Graphical interface features
Amadeus has an intuitive, user-friendly GUI (Graphical User Interface). The main screen, shown in Figure 2, allows the user to control the input parameters (organism, target set, type of analysis, scores to use, etc.) and displays the output in both textual and graphical formats. For each discovered motif, Amadeus displays the motif logo and three tables: (1) All the scores computed for the motif (scores not selected by the user are reported but not used for computing the motif's p-value); (2) Statistics on the number of hits and target genes of the motif; (3) Similar known motifs from Transfac/miRBase. Additional information is presented in other panels and pop-up screens, including: results of motif-pair analysis, the list of k-mers that comprise the reported motif, hits localization graph, logos of similar known motifs, a list of genes whose cis-regulatory sequences contain the motif, and a TFBS viewer that displays the target-set sequences and all motif occurrences within them. Some of these screens are shown in Supplemental Figure 2. All output information (textual printings, putative targets of reported motifs, and graphical output) can be saved to files for further analysis.
Sequence redundancy
Many genomes contain families of paralogous genes with highly similar promoters or 3' UTRs, for example histones and zinc fingers in human, and Y'-element helicases in yeast. As noted by Harbison et al. (Harbison et al. 2004), such gene families skew the results of motif discovery, since all subsequences in their cis-regulatory regions are over-represented. Amadeus overcomes this bias by comparing each pair of input sequences; when it identifies a pair that shares a long identical subsequence, it removes one of the two genes from the target and BG sets.

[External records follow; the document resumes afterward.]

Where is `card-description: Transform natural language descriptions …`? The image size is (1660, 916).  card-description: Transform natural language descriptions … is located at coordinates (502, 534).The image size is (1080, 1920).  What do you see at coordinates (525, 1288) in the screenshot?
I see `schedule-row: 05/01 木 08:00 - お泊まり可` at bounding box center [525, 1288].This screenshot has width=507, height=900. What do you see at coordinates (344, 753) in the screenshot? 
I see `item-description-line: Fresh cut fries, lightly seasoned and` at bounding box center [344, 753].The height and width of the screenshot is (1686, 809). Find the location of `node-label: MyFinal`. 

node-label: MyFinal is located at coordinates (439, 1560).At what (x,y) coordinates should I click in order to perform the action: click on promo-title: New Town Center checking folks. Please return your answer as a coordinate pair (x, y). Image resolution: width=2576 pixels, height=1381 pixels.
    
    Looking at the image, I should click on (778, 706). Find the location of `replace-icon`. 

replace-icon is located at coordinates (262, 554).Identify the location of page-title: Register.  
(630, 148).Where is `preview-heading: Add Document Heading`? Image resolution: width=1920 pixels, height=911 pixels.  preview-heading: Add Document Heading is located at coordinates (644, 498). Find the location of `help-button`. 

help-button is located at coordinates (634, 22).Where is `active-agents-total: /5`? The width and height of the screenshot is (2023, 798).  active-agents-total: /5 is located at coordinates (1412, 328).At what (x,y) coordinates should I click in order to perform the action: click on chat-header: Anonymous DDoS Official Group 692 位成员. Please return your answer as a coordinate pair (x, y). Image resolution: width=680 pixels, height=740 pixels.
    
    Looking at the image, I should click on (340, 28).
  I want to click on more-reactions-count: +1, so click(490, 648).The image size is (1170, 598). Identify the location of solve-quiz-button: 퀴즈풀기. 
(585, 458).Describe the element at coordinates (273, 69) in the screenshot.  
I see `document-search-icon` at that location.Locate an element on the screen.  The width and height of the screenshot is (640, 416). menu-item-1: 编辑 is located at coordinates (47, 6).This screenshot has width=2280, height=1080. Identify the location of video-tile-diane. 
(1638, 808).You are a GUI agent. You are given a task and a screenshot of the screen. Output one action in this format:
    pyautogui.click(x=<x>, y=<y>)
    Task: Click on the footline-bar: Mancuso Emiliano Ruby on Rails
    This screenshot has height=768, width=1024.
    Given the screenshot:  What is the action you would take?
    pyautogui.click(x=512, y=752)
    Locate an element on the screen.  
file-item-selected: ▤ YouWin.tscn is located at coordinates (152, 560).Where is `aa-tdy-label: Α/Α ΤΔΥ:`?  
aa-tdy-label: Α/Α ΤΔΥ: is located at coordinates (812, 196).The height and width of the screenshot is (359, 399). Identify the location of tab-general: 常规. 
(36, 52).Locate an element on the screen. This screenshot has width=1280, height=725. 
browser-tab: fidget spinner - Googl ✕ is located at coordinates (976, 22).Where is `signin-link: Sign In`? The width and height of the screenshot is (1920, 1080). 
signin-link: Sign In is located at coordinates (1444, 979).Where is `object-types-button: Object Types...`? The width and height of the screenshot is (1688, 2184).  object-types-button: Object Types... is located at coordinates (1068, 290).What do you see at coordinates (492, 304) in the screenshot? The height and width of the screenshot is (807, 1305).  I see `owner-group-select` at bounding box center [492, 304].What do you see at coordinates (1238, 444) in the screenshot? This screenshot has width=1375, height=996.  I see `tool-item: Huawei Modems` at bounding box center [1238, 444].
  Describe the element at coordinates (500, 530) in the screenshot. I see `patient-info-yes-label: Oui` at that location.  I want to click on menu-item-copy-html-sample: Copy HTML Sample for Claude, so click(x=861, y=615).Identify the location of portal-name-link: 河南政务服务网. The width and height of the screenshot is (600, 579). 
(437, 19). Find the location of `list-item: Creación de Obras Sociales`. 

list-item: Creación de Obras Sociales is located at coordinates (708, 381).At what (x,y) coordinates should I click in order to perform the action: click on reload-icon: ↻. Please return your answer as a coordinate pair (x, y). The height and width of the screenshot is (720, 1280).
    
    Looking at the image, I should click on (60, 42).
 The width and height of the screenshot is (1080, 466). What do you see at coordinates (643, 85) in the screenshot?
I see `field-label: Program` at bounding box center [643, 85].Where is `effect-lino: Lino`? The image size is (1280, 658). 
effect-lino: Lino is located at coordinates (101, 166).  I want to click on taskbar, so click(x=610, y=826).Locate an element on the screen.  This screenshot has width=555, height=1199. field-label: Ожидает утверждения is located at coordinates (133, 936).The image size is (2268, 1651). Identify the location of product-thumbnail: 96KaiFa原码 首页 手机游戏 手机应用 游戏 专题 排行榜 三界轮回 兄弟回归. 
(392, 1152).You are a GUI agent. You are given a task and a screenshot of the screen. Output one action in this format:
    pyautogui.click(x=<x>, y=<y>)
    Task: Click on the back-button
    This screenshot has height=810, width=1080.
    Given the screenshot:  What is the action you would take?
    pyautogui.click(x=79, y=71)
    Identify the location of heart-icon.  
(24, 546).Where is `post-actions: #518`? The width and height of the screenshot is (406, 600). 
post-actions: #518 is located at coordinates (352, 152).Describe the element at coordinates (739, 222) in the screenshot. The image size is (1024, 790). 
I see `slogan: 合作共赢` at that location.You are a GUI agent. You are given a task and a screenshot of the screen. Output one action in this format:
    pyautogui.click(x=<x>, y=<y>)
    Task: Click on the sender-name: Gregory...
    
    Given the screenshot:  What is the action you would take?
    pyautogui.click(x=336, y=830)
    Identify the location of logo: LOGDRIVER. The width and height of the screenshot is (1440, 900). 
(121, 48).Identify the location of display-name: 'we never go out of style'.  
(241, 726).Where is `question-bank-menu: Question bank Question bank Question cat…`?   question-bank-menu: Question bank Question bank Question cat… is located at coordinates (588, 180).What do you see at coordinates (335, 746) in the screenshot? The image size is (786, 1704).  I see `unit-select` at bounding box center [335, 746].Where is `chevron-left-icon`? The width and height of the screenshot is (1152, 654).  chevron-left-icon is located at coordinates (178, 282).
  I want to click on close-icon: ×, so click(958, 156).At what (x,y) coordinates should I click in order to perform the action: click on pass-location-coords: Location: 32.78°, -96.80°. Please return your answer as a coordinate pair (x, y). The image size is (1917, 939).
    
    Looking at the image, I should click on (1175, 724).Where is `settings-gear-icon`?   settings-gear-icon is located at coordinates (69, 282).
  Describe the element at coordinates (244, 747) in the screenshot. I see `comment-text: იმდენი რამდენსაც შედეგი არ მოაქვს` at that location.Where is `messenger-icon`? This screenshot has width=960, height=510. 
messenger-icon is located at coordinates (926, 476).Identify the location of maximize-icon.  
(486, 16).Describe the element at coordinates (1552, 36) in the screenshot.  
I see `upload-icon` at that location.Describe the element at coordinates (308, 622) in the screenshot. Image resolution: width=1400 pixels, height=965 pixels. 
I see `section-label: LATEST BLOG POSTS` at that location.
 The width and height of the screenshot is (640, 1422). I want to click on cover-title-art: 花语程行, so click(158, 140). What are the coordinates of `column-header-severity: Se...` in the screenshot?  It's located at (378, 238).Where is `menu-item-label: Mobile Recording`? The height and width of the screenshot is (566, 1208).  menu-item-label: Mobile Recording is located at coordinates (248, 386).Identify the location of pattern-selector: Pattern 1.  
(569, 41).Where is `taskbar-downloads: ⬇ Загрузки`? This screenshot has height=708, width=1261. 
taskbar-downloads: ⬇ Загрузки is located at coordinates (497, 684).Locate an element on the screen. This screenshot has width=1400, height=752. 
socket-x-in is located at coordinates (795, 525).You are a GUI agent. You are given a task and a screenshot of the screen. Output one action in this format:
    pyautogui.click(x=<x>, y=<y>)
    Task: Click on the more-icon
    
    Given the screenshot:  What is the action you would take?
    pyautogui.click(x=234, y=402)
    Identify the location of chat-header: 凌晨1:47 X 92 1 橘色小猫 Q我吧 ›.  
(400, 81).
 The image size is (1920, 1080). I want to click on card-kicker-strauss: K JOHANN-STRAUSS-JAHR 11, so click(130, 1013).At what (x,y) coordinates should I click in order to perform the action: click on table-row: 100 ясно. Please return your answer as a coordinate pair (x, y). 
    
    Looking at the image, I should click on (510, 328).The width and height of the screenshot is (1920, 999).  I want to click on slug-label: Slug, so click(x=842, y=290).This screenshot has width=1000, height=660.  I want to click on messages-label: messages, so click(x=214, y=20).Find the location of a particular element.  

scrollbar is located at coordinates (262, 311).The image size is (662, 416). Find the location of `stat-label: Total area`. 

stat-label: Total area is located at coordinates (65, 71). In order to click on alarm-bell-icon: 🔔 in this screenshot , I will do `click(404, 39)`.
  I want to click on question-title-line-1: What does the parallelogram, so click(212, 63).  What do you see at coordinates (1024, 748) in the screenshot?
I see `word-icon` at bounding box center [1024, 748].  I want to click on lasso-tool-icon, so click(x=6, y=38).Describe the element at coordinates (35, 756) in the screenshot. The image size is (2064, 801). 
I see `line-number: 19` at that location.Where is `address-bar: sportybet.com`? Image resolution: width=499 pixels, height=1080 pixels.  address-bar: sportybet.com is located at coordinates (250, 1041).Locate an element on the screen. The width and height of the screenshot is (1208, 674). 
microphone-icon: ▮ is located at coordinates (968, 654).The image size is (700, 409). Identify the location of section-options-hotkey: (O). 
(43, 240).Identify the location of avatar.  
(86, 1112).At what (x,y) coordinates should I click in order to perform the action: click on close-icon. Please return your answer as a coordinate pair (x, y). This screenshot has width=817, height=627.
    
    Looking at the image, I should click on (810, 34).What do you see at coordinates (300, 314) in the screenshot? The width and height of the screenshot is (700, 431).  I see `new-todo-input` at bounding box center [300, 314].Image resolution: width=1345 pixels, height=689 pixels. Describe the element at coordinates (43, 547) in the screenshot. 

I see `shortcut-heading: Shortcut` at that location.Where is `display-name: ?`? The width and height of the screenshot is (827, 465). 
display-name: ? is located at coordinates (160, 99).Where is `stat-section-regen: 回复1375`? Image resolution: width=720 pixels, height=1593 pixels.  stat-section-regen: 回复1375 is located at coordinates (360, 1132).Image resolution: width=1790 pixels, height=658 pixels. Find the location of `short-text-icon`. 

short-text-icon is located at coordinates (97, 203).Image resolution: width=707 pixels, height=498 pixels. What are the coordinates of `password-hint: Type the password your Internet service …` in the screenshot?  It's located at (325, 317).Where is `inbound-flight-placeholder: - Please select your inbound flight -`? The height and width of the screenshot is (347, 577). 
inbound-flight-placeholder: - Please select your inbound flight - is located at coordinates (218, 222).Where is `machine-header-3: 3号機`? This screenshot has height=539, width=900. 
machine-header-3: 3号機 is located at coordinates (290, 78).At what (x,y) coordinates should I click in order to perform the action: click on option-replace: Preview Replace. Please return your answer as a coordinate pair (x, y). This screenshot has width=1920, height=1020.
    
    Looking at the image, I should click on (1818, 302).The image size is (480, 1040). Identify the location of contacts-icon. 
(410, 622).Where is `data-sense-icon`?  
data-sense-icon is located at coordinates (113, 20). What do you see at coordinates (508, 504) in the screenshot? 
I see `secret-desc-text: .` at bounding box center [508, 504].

Length and GC-content biases in target sets
As noted in the paper, there are many cases where the promoters or 3' UTRs of a set of co-regulated genes are considerably biased in terms of their length and/or C+G content. Searching for enriched motifs in such sets without accounting for these biases often results in failure to discover the correct motif. Below we provide two examples, in addition to the Mef2 example given in the main text.
One of the datasets in our metazoan compendium is a group of genes down-regulated in human cells that were transfected with miR-16 (Linsley et al. 2007). The average 3’ UTR length in this set is ~1700, while the average length in the background (the whole genome) is only ~960. Applying Amadeus with the HG score on this set results in the signature of miR-16 as the top-scoring motif. However, many other motifs receive statistically significant scores as well (e.g., 27 motifs have p-value below 10-12). Reassuringly, when we repeated the same analysis with the binned enrichment score, the correct motif was ranked first and no spurious motifs received a high score (specifically, only the miR-16 motif scored below 10-12). Similar results were obtained for other miRNA target sets.